Dans le roman de Mark Haskell Smith, celle qui tue, un peu par accident, c’est Harriett : celui qui meurt, c’est Curtis… Les femmes meurtrières, une série d'été par Frank Cognard.

Ceci n'est pas une histoire d'amour Mark Haskell Smith (détail de la couverture)
Ceci n'est pas une histoire d'amour Mark Haskell Smith (détail de la couverture) © Editions Payot et Rivages

Extrait :"Harriet empoigna le Mac Air, et l’envoya par la fenêtre, tel un frisbee. Son mouvement si soudain, associé au choc de voir son nouvel ordinateur battre des ailes en direction de la piscine, poussa Curtis à réagir instinctivement. Il se jeta en l’air comme un attardé mental, les bras tendus dans l’espoir de rattraper son ordinateur. Il rata l’appareil, mais parvint à trébucher sur l’une des chaises. Il perdit l’équilibre, se mit à vaciller, et à déraper vers la rambarde où, au terme d’un mouvement fort étrange, il fit au saut périlleux par-dessus l’armature en métal et tomba de trois étages, atterrissant sur le sol en béton du patio en émettant un bruit humide qui, pour une raison inexplicable, évoqua à Harriett un sac de viande de porc."

Curtis est donc mort, mais de son vivant, il était le nègre de Sepp, star de télé-réalité dont le meilleur rôle est d'exhiber ses abdos... Ensemble, ils ont commis un best-seller, ce qu’Harriett, critique littéraire élitiste, ne peut supporter. Et pourtant, comme les contraires s'attirent, Harriett et Sepp s'engagent dans un road trip déjanté, avec le cadavre de Curtis dans la voiture... "
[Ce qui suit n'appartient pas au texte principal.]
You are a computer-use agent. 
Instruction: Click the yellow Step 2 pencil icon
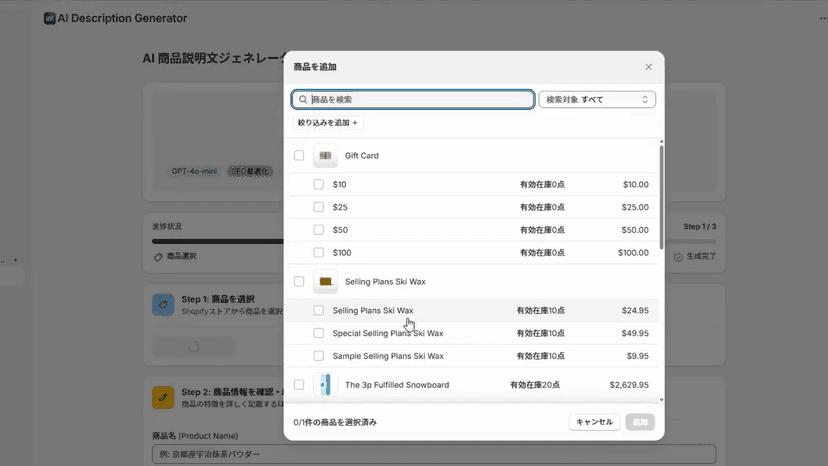pos(163,397)
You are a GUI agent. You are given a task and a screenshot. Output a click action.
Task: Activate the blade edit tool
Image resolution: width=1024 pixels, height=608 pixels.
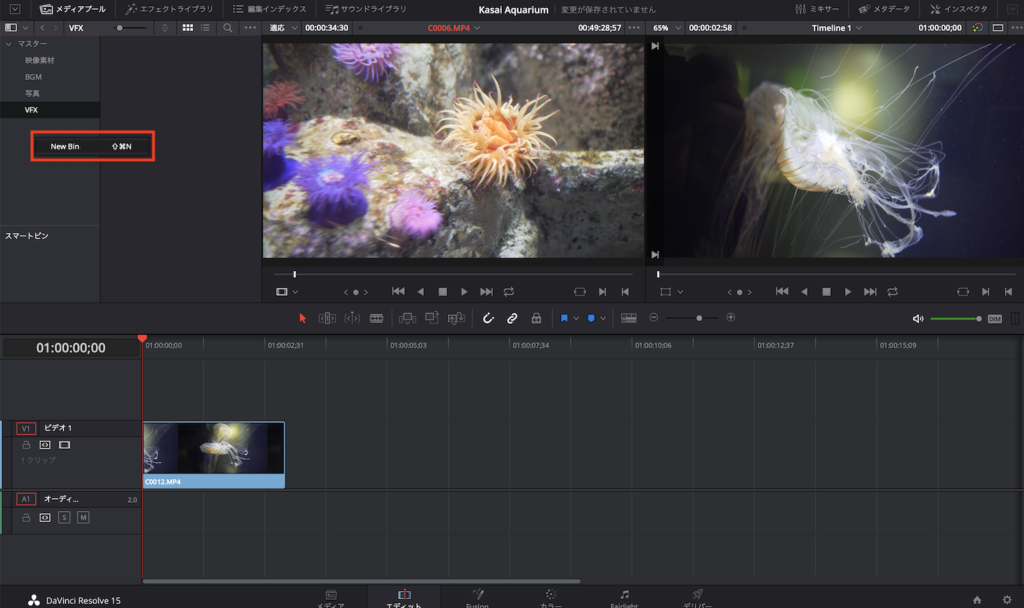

Extrait :""Le truc, quand on est une célébrité, c’est que les gens se foutent de savoir ce que tu as fait pour devenir célèbre. Une fois que t’es célèbre, t’es célèbre. Tu tues quelqu’un, tu caches son corps dans le désert, ils ferment les yeux ». Ca ne rassurait pas Harriet : « Ce ne devrait pas se passer comme ça. Pourquoi les célébrités s’en tirent toujours ? Pourquoi pas le gens intelligents ? Pourquoi les américains se moquent-ils des gens intelligents ? Prends la France, par exemple. Les intellectuels sont valorisés. Les gens veulent écouter ce qu’ils ont à dire. C’est eux qui écrivent des livres et qui sont interviewés à la télé. Pas les héritières d’une chaîne d’hôtels ou la progéniture débile de célébrités ».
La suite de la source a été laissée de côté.